Final answer:
Using the equation of continuity, the average speed of blood flow in the major arteries with a total cross-sectional area of about 2.0 cm² is calculated to be 90.4 cm/s.
Step-by-step explanation:
To calculate the average speed of blood flow in the major arteries of the body with a total cross-sectional area of about 2.0 cm2, we can use the principle of conservation of mass, which in the case of fluid dynamics is represented by the equation of continuity:
A1v1 = A2v2, where A is the cross-sectional area of the vessel and v is the velocity of the blood flow. Given that the radius of the aorta is about 1.2 cm, we can calculate its cross-sectional area (A1), assuming it to be a circle, using the formula for the area of a circle A = πr2, which gives us A1 = π3.14 * (1.2 cm)2 ≈ 4.52 cm2.

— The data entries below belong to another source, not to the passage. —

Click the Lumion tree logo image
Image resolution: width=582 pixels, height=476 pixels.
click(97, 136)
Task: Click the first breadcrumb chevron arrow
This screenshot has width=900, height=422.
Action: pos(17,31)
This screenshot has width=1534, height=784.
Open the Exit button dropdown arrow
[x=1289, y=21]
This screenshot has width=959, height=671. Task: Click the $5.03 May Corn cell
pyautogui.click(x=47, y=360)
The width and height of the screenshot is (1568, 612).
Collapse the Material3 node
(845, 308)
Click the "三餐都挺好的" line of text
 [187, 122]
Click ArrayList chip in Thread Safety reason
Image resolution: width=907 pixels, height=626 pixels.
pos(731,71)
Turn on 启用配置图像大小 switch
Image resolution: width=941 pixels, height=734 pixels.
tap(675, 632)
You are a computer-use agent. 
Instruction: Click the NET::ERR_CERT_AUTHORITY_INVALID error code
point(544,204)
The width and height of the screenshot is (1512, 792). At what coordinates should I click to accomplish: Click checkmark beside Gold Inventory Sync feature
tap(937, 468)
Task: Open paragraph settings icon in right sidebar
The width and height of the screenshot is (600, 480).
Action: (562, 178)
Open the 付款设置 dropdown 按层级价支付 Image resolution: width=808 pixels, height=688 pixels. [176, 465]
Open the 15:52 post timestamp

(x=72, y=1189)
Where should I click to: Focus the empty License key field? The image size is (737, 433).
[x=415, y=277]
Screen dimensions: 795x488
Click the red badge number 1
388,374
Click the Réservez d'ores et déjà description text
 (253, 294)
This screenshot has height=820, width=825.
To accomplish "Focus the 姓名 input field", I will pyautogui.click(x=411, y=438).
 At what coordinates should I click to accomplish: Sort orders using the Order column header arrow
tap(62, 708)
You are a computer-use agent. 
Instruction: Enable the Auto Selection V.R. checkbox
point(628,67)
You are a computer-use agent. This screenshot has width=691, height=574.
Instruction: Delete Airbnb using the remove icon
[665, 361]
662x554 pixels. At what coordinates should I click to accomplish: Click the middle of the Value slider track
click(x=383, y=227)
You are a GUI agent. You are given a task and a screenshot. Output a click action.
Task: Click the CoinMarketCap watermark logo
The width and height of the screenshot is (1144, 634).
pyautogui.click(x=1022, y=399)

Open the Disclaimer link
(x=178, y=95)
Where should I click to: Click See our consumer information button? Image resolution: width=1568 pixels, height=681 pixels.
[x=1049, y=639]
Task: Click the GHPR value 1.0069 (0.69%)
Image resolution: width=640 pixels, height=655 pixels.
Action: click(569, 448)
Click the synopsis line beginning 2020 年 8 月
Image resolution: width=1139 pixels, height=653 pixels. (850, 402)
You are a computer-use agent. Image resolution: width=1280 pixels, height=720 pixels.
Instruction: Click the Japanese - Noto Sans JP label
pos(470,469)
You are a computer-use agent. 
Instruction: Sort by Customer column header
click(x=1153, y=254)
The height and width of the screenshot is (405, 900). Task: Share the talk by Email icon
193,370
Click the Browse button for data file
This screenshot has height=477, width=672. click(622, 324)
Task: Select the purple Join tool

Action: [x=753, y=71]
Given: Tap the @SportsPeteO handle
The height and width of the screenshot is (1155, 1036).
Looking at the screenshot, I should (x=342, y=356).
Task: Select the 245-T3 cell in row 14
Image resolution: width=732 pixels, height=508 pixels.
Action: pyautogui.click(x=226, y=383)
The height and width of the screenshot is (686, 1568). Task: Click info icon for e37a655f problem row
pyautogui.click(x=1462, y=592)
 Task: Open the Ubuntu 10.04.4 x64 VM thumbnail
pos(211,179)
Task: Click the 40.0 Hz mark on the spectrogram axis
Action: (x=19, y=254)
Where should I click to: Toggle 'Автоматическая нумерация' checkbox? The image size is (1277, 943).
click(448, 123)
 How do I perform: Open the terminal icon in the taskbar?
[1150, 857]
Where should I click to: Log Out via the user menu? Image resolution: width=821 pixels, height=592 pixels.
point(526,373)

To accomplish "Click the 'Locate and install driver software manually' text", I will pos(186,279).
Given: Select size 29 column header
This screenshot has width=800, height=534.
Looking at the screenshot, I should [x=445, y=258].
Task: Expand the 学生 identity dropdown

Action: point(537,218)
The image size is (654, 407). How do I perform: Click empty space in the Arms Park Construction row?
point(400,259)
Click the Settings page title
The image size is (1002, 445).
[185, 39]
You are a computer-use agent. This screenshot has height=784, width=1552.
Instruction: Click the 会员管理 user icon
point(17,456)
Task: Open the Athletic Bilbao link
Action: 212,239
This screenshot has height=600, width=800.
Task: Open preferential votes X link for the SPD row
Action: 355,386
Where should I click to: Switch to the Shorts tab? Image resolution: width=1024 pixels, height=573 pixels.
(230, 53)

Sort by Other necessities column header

The blood velocity (v1) in the aorta is given as 40 cm/s. The total cross-sectional area (A2) of the major arteries is given as 2.0 cm2. Using the equation of continuity, we can then find the average speed of the blood in the major arteries (v2) by rearranging the equation to solve for v2:
v2 = (A1 * v1) / A2
= (4.52 cm2 * 40 cm/s) / 2.0 cm2
v2 = 90.4 cm/s
Therefore, the average speed of the blood in the major arteries is 90.4 cm/s.